Item coordinate data:
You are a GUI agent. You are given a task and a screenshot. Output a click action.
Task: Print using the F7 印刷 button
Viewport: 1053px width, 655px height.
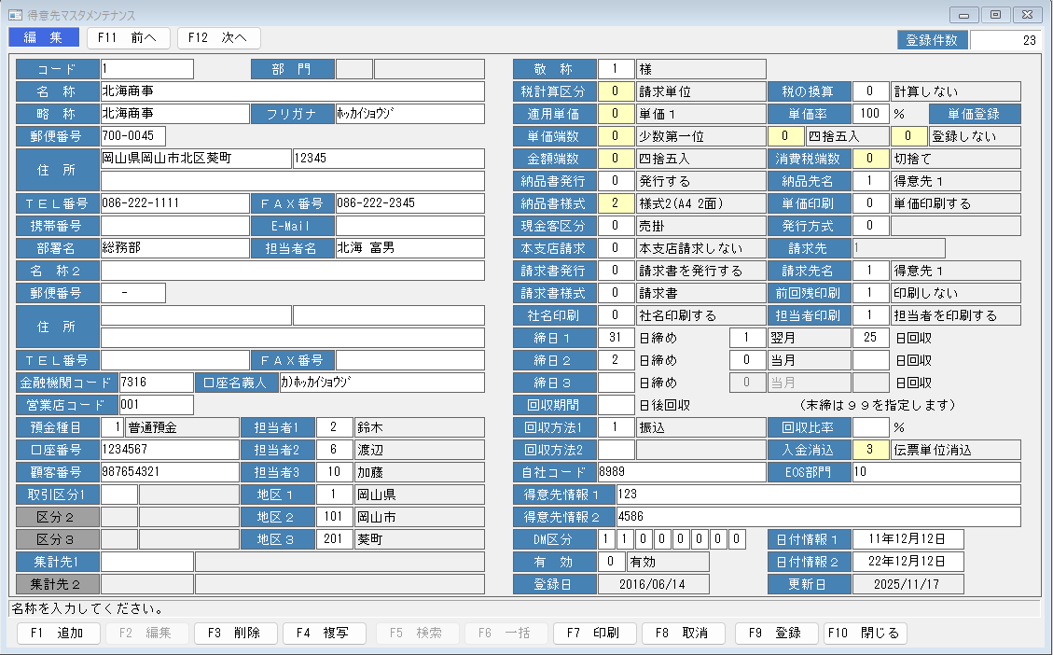593,633
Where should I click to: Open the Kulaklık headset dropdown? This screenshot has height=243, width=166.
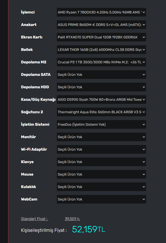pos(101,187)
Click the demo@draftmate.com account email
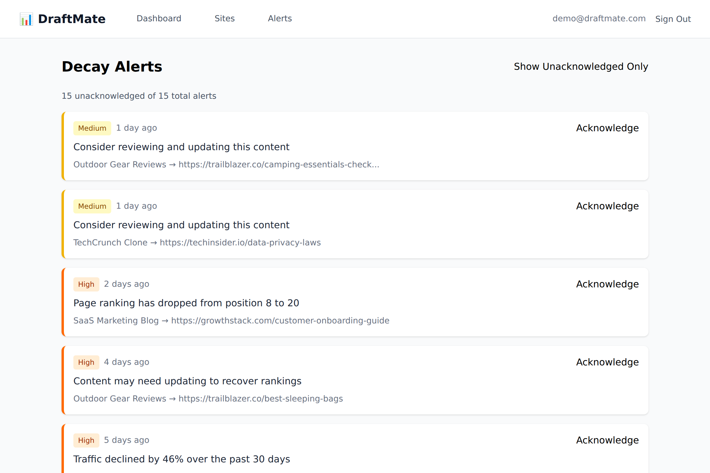The width and height of the screenshot is (710, 473). [x=599, y=18]
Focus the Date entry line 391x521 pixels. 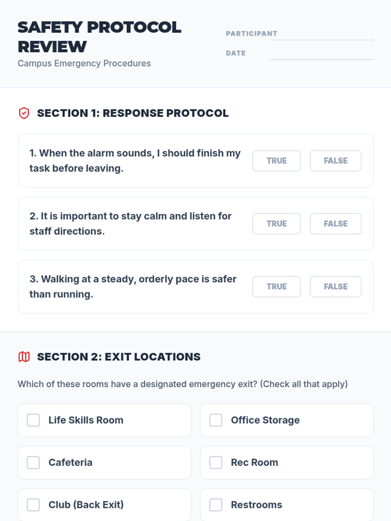[x=322, y=53]
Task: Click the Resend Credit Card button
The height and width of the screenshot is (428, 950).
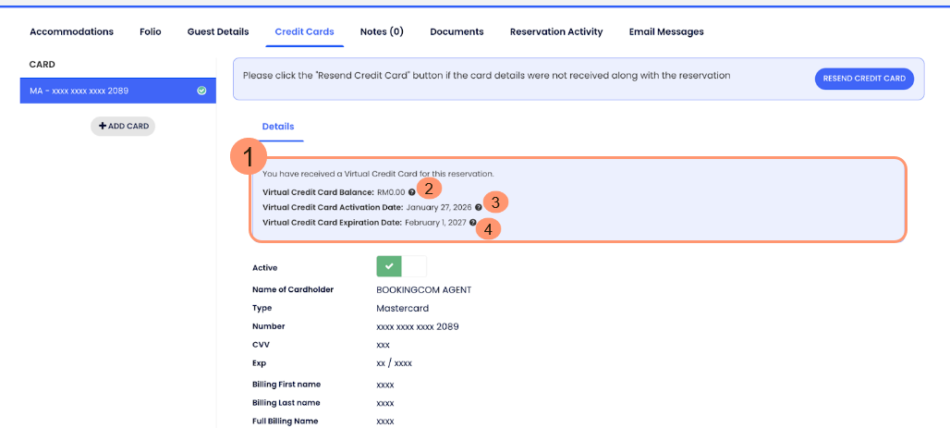Action: coord(864,79)
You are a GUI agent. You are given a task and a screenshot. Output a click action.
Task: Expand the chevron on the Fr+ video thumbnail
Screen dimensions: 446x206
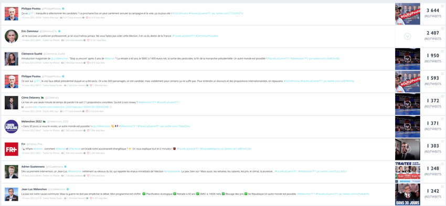408,149
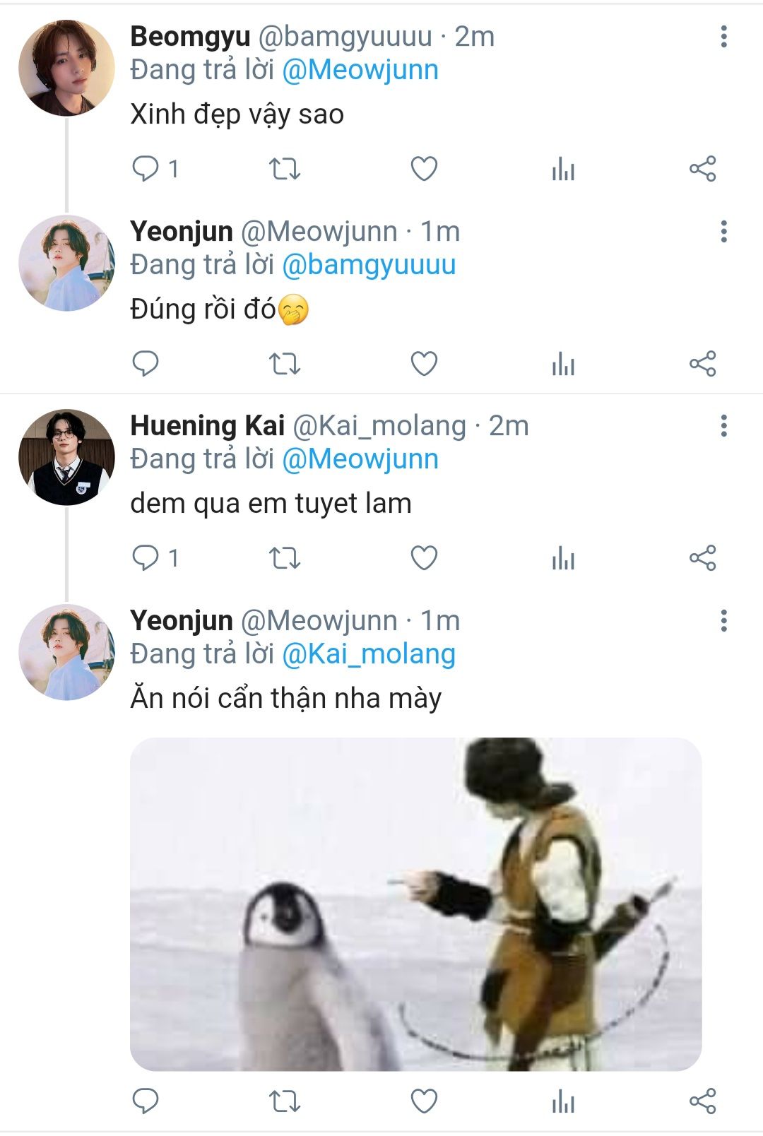Open @bamgyuuuu mention link in Yeonjun's reply
The width and height of the screenshot is (763, 1136).
(369, 265)
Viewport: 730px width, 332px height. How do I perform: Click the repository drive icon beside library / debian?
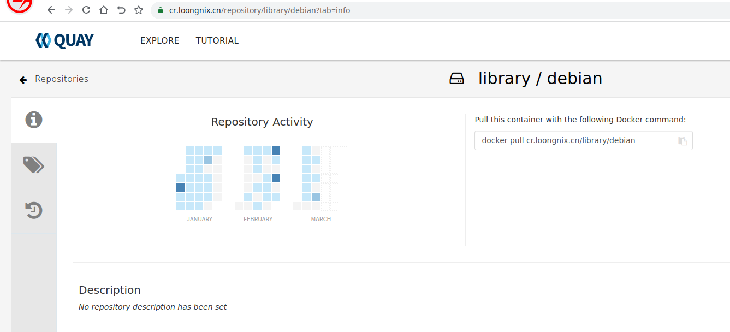(456, 79)
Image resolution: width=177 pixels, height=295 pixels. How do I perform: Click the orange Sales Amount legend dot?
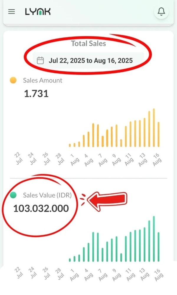(x=13, y=80)
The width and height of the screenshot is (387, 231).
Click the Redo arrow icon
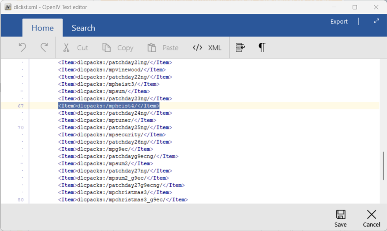(44, 47)
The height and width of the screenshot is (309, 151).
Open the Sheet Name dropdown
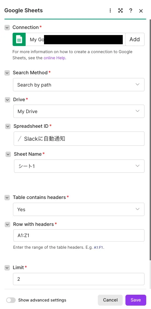pos(79,166)
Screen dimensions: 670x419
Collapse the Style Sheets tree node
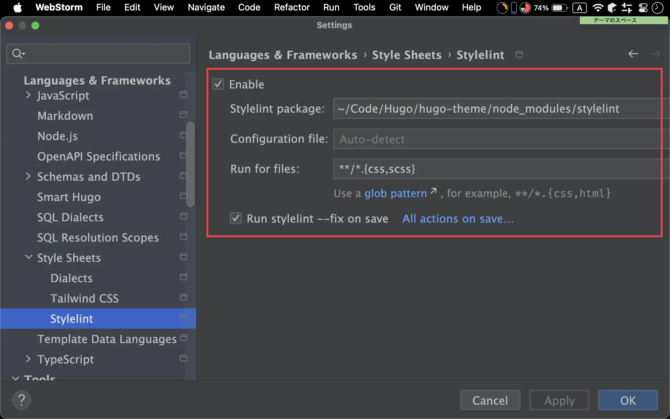[x=28, y=257]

(Task statement)
Rewrite the items from the line with "The height and width of the screenshot is (309, 151)." through the end of the items, keeping the requests unchanged but multiplying each coordinate in the answers by 1.75 and rounding to the nearest whole number, with halves rounded up. Leave the pictures out.

(Result below)
The height and width of the screenshot is (309, 151).
Open the Sheet Name dropdown
pos(138,291)
Screen dimensions: 670x419
Collapse the Style Sheets tree node
[x=49, y=450]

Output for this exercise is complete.